Use this URL to cite or link to this record in EThOS: http://ethos.bl.uk/OrderDetails.do?uin=uk.bl.ethos.714497
Title: Performance benefits of atrium office building occupancy
Author: Rogers, Jane Brenda
Awarding Body: Ulster University
Current Institution: Ulster University
Date of Award: 2016
Availability of Full Text:
Full text unavailable from EThOS. Thesis embargoed until 01 May 2019
Abstract:
The rationale of this study is to investigate the relationship between the design characteristics of atrium office buildings and the performance of the occupants leading to organisation effectiveness. A central theme is to understand the spatial configuration of the accommodation within and surrounding the atrium space and how this affects office worker behaviour. The background to this study was established through a comprehensive literature review that considered what is known about knowledge worker performance and workplace productivity and how these are measured from a behavioural perspective. The literature review established that there was a need to better understand the behaviour of office workers within the entire office building setting and presented the hypothesis of whether the particular design qualities of an atrium office design could enhance worker performance and organisational effectiveness by facilitating co-worker connectivity, a sense of community and employee well-being. Five office building and their occupants were studied during the research period using a mixed methods case study methodology which employed questionnaires, interviews, drawings, surveys and observations. Two of the office buildings were occupied by the same organisation and formed the foundation study. Crucially one of the office buildings had an atrium and the other did not. The comparative analysis resulted in several emerging themes that influenced the behaviour of the office workers within the atrium office building.
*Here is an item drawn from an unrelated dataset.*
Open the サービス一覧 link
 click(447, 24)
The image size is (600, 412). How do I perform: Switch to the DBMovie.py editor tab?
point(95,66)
These themes were then further tested in three subsequent case studies performed in owner occupied atrium office buildings of a similar size but with contrasting atrium designs and with occupants involved in different work purposes. These studies resulted in the derivation of several key design characteristics and spatial relationships that appeared to impact on worker performance and organisational effectiveness and which can be employed by designers and investors of office buildings towards the development of facilitating work environments.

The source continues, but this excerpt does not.